Monday, February 15, 2016

How Sex Scenes Are Like Show Tunes

I love musicals, have for most of my life. There’s this thing that people sometimes say when you talk about musicals, usually rather derisively: “I don’t understand why people just burst into song!” The folks who say this often don’t care for musicals much, and don’t know them very well. They assume the songs are inserted, are distractions, are pointless. They assume that the songs don’t do anything in the story, aren’t part of the movement of plot, make it less serious or important artistically, could easily just be taken out and everything would be much better. The songs make them uncomfortable. Embarrassed, even. They feel like they are too full of feelings, too unabashed, too much.

People say similar things about sex scenes. They assume that they are inserted, that they distract from the story, that they aren’t part of the movement of the plot, make the story less serious ahrt, could easily be taken out (and should be). They imagine story to be inherently better without explicit descriptions of sex, much like people assume theater to be inherently better without song and dance numbers. They are uncomfortable with fiction that integrates the reality of sexuality into the stories it tells about people’s lives and relationships; it feels too unabashed, too much, too intense.

So, as erotica and erotic romance writers, we have at least one thing in common with the folks who write show tunes: we experience a similar kind of derision. But I think we have more common ground than that. I think folks like us who write sex scenes could learn (or be reminded of) some important things about our craft from examining what makes a really good show tune.

One of the first things about show tunes is that you have to commit. In musical theater, the song won’t work unless the writer commits to it, unless the actor brings all their intensity and concentration to the performance of it. You must go all out. The writer and the actors can’t be tentative, can’t sit in the muck of insecurity or embarrassment, can’t just put a toe in. The writing will fall flat, will feel awkward. The audience will notice the actor’s unsureness and the breaks in performance, instead of being caught up and carried along.

Let’s watch an example of what I mean. The writer of “Quiet” from the musical Matilda really commits to the internal experience of the character, to showing that to you in the lyric and the music and pacing. There’s a bunch of risk taking in this song, of not holding back. The actress also deeply commits to her performance. They both go all out, and you get a song that is intense and powerful and full of rich characterization and movement.


It’s the same with writing an amazing sex scene. You have to commit. You can’t get caught up in nerves about language, or trepidation about being that kind of writer. You have to get over the lump in your throat and make your characters do and say the kinds of things that are needed for this sex scene. You have to be brave. You have to get dirty with your characters, be in the moment with them in their vulnerability and desire and fear and love and rage and whatever else they might be feeling as they fuck.

Another part of what makes for a really good show tune is when the writers let it get as big as it needs to be. When it really takes up space in the moment, is deeply embodied, is treated as important by the characters. When the music builds and grows and fills you as you listen to it. When the dancing is given real size and space and evocative movement and deep expression. Basically, when folks break into song in a musical it's a Go Big or Go Home moment.

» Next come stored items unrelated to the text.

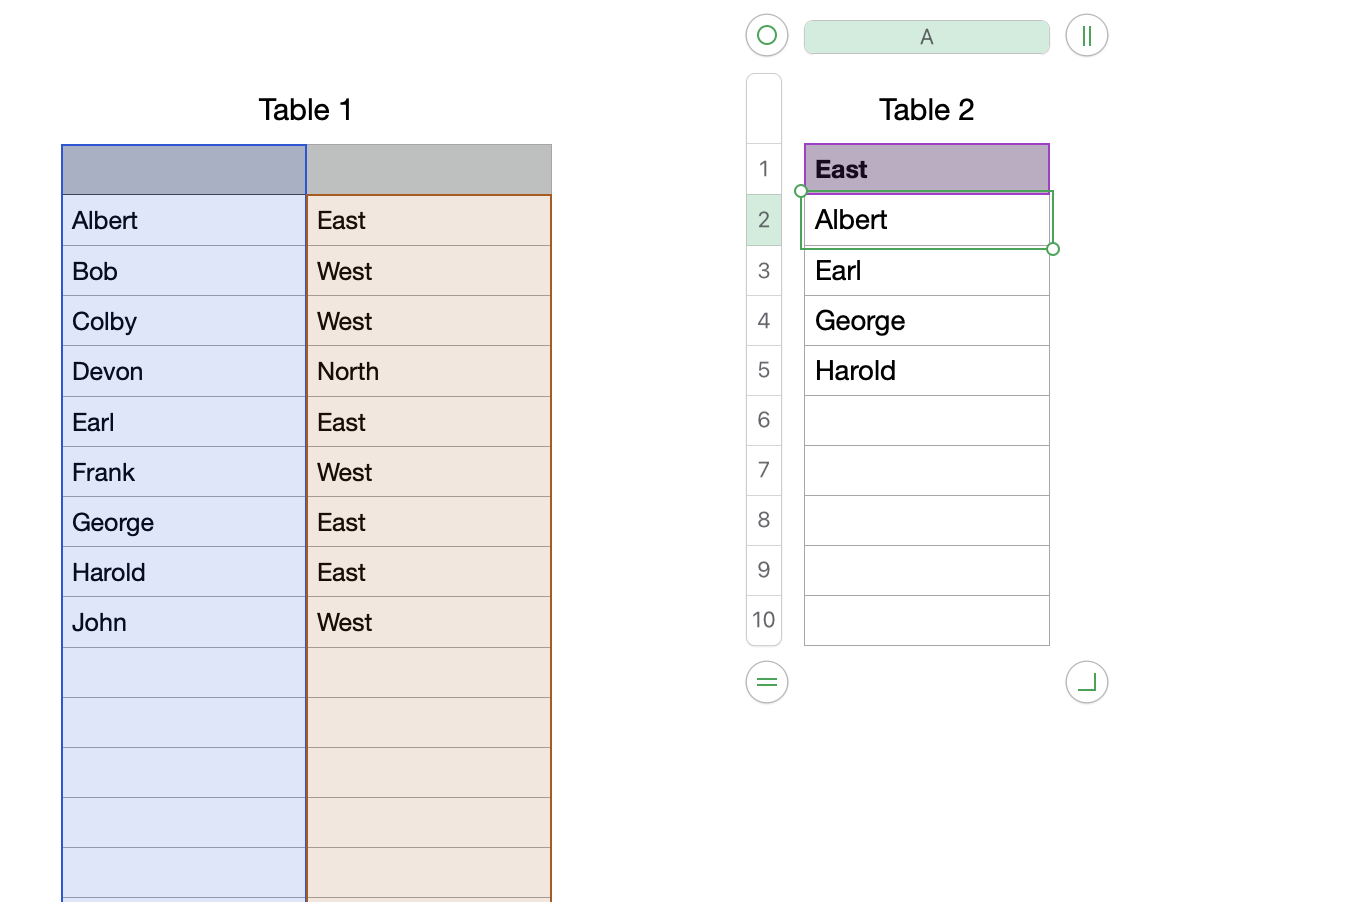
Task: Click the top-left selection handle of the Albert cell
Action: (x=800, y=191)
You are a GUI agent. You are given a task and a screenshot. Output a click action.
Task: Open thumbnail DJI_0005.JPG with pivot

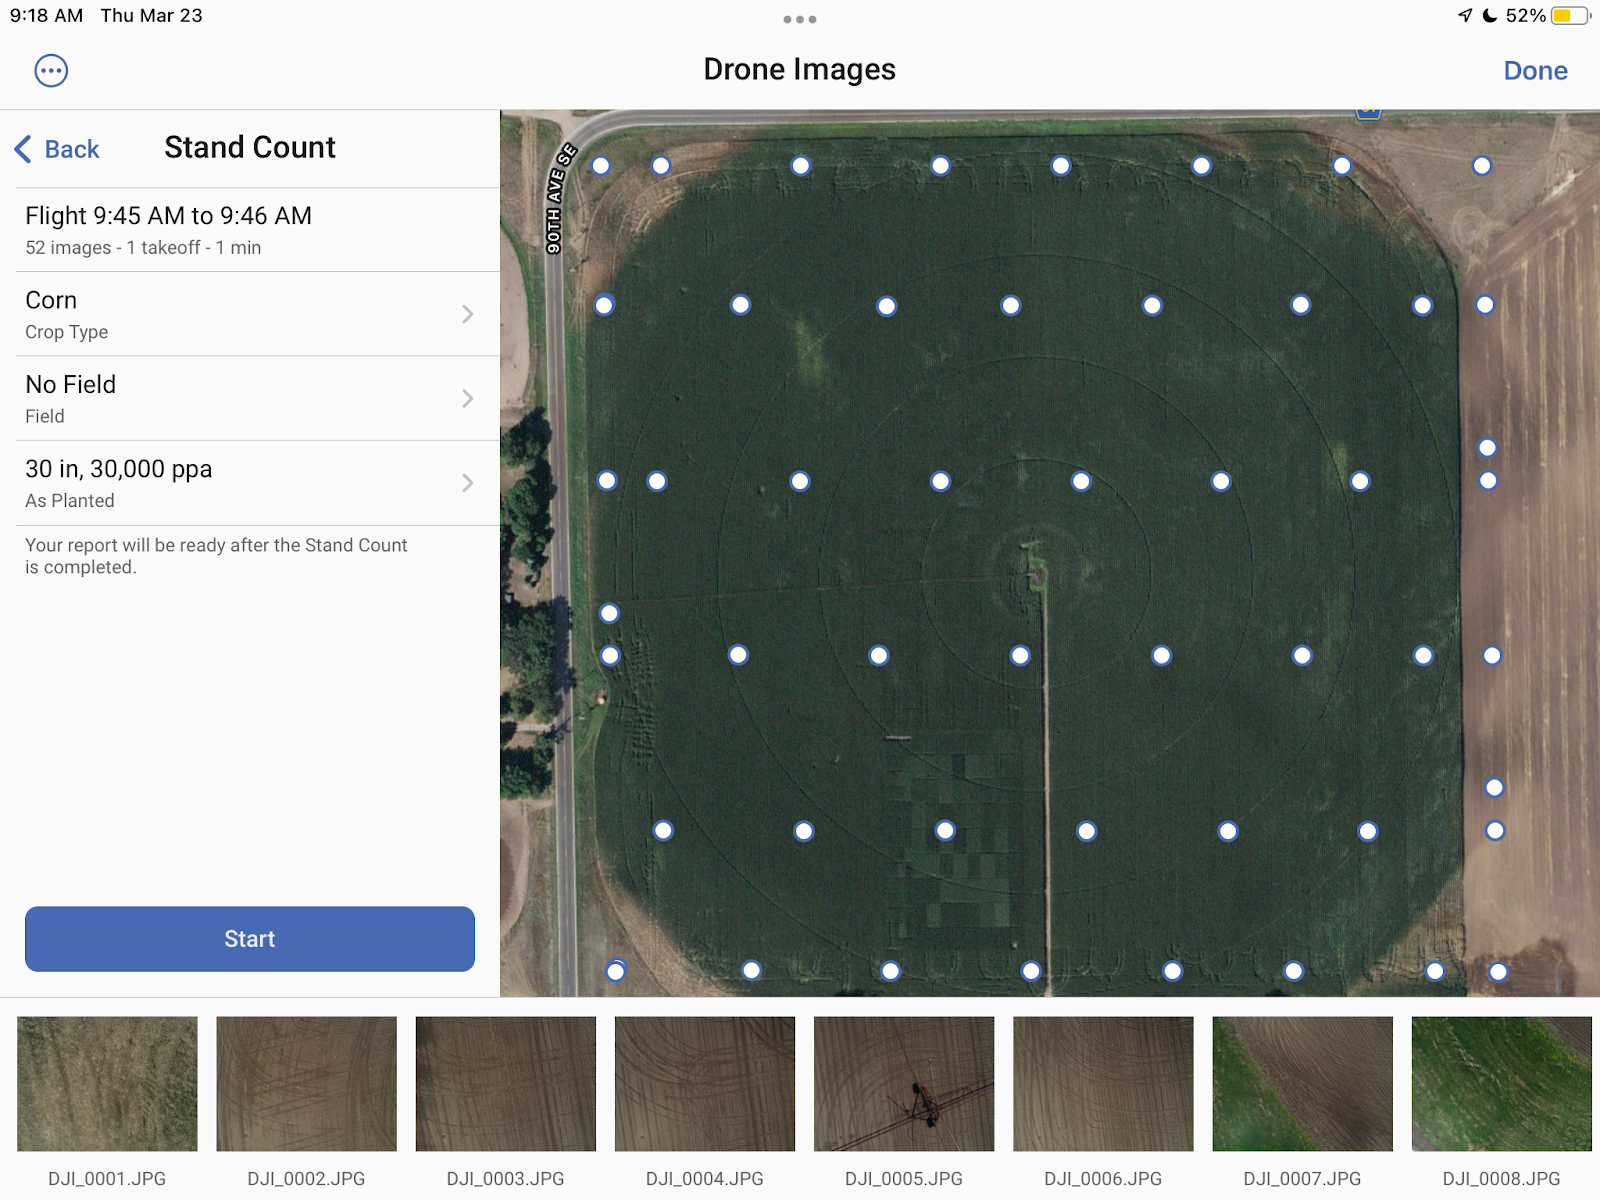[x=904, y=1084]
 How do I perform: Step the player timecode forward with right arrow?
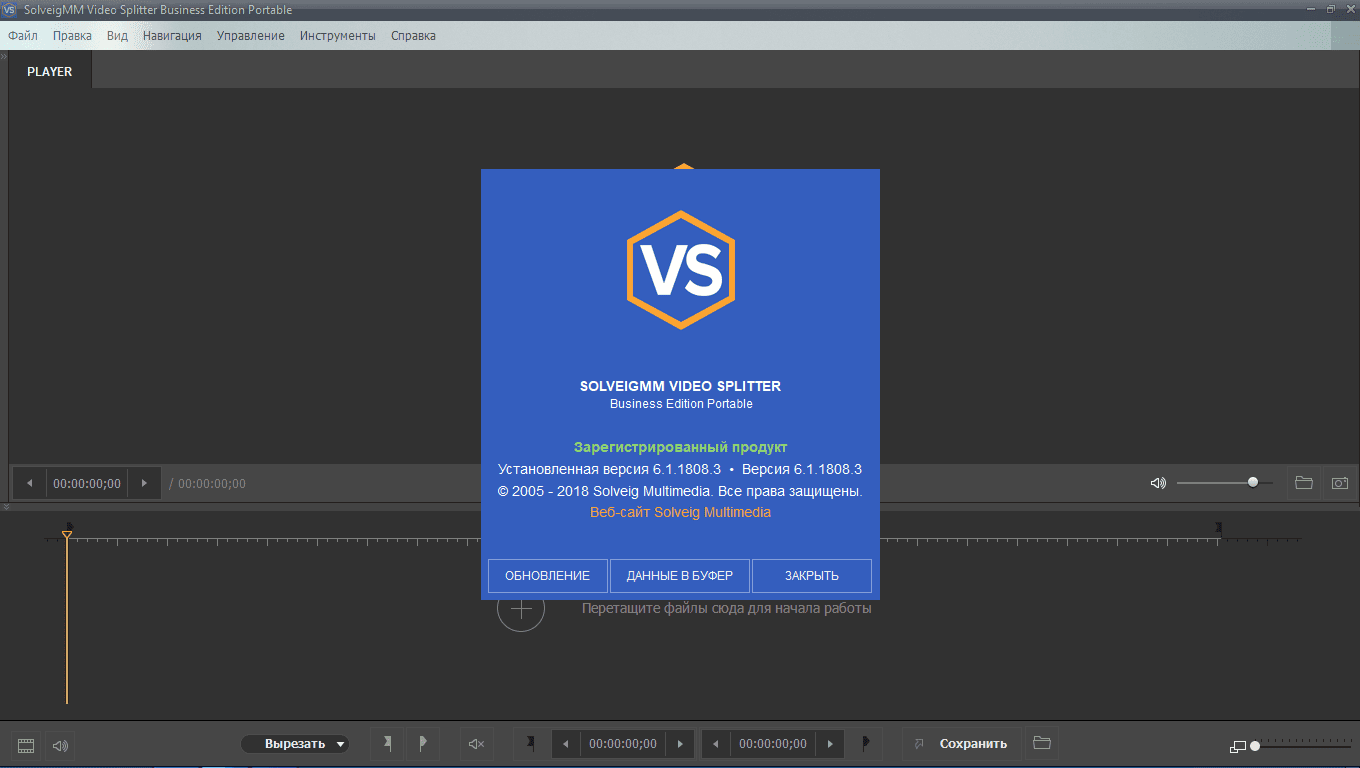[x=144, y=484]
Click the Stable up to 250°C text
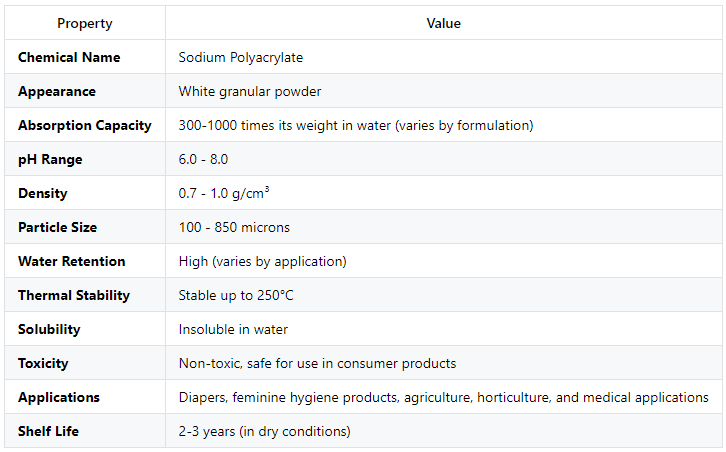The image size is (726, 452). (236, 295)
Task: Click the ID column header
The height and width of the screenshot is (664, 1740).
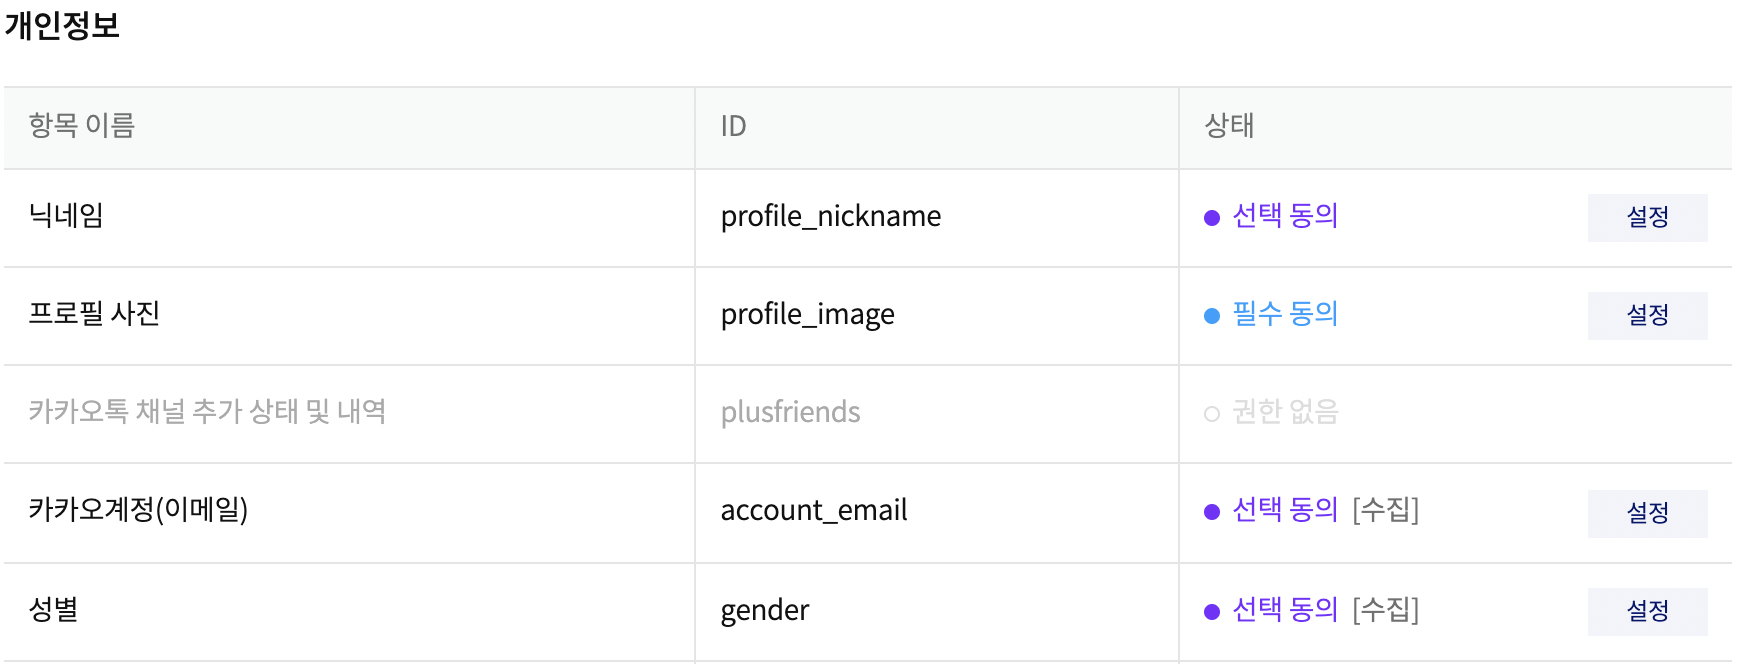Action: click(x=734, y=126)
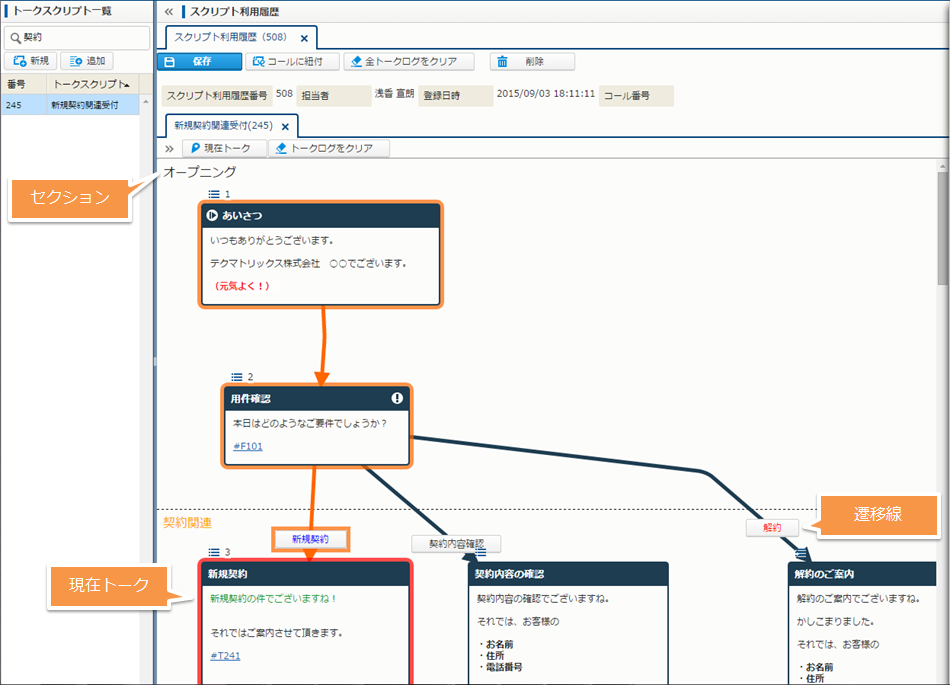Close the 新規契約関連受付(245) tab
The width and height of the screenshot is (950, 685).
pos(285,126)
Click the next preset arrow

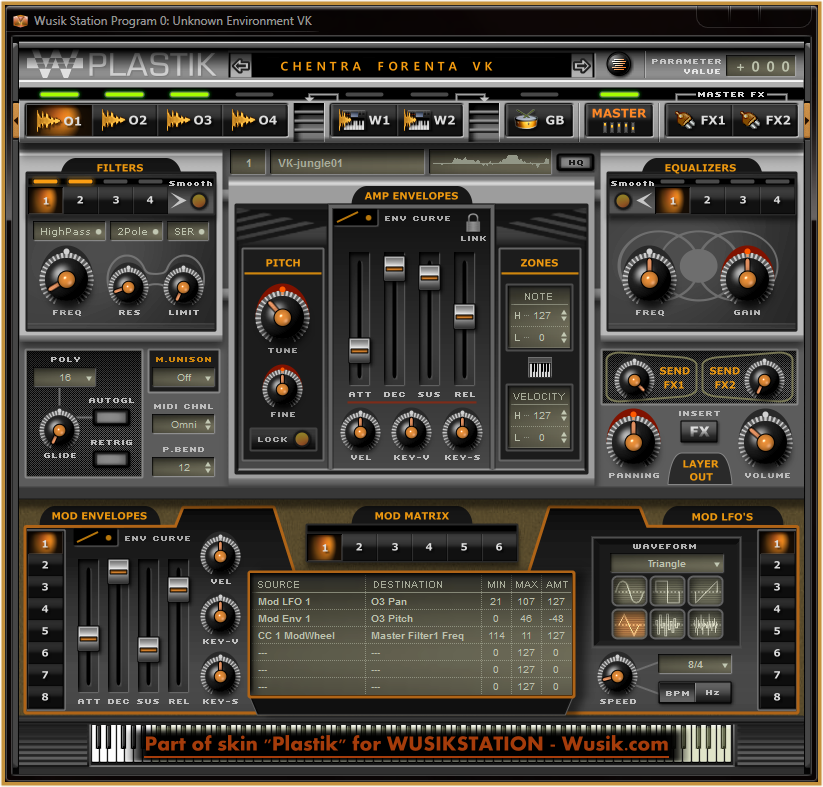point(582,66)
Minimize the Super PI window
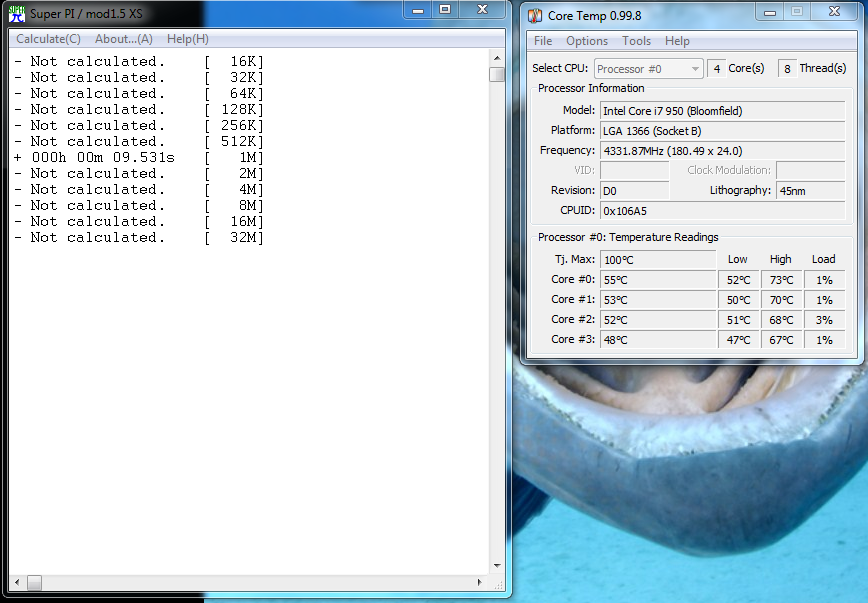The height and width of the screenshot is (603, 868). [x=418, y=9]
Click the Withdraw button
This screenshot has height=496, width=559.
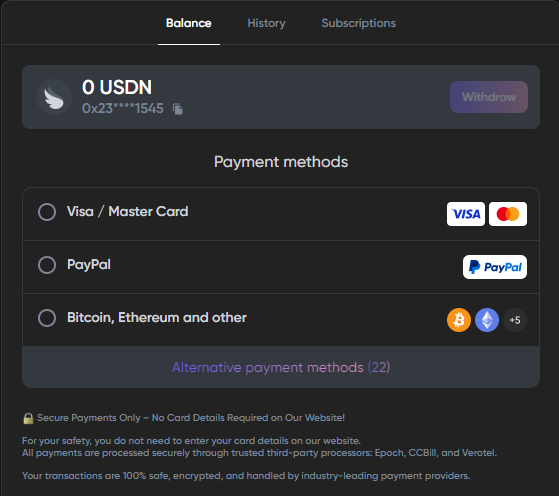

For example, check out Jennifer Hudson’s performance of “I Am Changing” in Dreamgirls. This song takes up space. It’s an important turning point in the story, and it is a showstopper, a gorgeous blend of musical styles, a pivotal moment in the character arc where you really feel for Effie big time. It also really builds, emotionally, musically, and her performance takes that up several notches. The way she’s so deeply embodied and in the song, the way she owns its size and intensity and moves with it, makes me hold my breath when I watch.



I would argue that our sex scenes can only be improved by letting them get as big as they need to be. What do I mean by that? Letting them be intense. Letting them take up space in the story, both in word count and in actual importance to the characters and the narrative. Letting the sex scenes have big feelings and be deeply embodied in big sensations. Letting them build and build and take over the way really amazing sex takes up all your senses.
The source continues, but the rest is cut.